• Task item
Every line of the material that follows must be printed again exactly.

• Available records
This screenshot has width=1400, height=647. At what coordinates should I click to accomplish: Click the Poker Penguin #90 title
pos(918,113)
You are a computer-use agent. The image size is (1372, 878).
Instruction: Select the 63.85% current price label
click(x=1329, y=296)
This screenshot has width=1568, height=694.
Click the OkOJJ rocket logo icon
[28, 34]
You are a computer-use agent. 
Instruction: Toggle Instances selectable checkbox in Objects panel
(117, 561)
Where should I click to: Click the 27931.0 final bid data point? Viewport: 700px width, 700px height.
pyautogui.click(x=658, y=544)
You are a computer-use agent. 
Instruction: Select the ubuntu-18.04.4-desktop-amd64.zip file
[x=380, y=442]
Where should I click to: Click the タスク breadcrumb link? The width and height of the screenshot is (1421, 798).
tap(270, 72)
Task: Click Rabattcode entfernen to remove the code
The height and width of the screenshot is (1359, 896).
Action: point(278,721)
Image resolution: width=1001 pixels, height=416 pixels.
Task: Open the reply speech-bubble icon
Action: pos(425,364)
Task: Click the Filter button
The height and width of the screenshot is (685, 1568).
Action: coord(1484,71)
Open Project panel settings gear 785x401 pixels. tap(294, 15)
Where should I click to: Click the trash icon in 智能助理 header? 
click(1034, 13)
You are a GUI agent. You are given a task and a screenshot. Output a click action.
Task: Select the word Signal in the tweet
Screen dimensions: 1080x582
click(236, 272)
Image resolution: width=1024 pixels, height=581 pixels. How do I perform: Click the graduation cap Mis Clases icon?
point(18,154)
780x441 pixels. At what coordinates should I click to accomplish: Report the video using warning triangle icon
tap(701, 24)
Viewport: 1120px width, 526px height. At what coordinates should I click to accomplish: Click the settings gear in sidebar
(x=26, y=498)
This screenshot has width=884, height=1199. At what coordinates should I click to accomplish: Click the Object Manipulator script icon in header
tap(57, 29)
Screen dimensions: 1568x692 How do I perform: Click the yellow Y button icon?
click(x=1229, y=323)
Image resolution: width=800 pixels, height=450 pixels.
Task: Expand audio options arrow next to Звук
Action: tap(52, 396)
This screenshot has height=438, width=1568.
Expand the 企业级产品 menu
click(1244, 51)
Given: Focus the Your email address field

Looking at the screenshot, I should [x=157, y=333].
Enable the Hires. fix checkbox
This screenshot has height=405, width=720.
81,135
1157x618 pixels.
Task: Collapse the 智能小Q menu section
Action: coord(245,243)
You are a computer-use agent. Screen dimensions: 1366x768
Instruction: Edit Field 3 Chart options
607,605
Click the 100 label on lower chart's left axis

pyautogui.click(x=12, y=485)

• Answer section
This screenshot has width=1400, height=647. At what coordinates should I click to accomplish: Click the Poker Penguin #90 title
pos(918,113)
You are a computer-use agent. The image size is (1372, 878).
Instruction: Select the 63.85% current price label
click(x=1329, y=296)
This screenshot has width=1568, height=694.
Click the OkOJJ rocket logo icon
[28, 34]
You are a computer-use agent. 
Instruction: Toggle Instances selectable checkbox in Objects panel
(117, 561)
Where should I click to: Click the 27931.0 final bid data point? Viewport: 700px width, 700px height.
pyautogui.click(x=658, y=544)
You are a computer-use agent. 
Instruction: Select the ubuntu-18.04.4-desktop-amd64.zip file
[x=380, y=442]
Where should I click to: Click the タスク breadcrumb link? The width and height of the screenshot is (1421, 798).
tap(270, 72)
Task: Click Rabattcode entfernen to remove the code
The height and width of the screenshot is (1359, 896).
Action: point(278,721)
Image resolution: width=1001 pixels, height=416 pixels.
Task: Open the reply speech-bubble icon
Action: pos(425,364)
Task: Click the Filter button
The height and width of the screenshot is (685, 1568).
Action: coord(1484,71)
Open Project panel settings gear 785x401 pixels. tap(294, 15)
Where should I click to: Click the trash icon in 智能助理 header? 
click(1034, 13)
You are a GUI agent. You are given a task and a screenshot. Output a click action.
Task: Select the word Signal in the tweet
Screen dimensions: 1080x582
click(236, 272)
Image resolution: width=1024 pixels, height=581 pixels. How do I perform: Click the graduation cap Mis Clases icon?
point(18,154)
780x441 pixels. At what coordinates should I click to accomplish: Report the video using warning triangle icon
tap(701, 24)
Viewport: 1120px width, 526px height. At what coordinates should I click to accomplish: Click the settings gear in sidebar
(x=26, y=498)
This screenshot has width=884, height=1199. At what coordinates should I click to accomplish: Click the Object Manipulator script icon in header
tap(57, 29)
Screen dimensions: 1568x692 How do I perform: Click the yellow Y button icon?
click(x=1229, y=323)
Image resolution: width=800 pixels, height=450 pixels.
Task: Expand audio options arrow next to Звук
Action: tap(52, 396)
This screenshot has height=438, width=1568.
Expand the 企业级产品 menu
click(1244, 51)
Given: Focus the Your email address field

Looking at the screenshot, I should [x=157, y=333].
Enable the Hires. fix checkbox
This screenshot has height=405, width=720.
81,135
1157x618 pixels.
Task: Collapse the 智能小Q menu section
Action: coord(245,243)
You are a computer-use agent. Screen dimensions: 1366x768
Instruction: Edit Field 3 Chart options
607,605
Click the 100 label on lower chart's left axis

pyautogui.click(x=12, y=485)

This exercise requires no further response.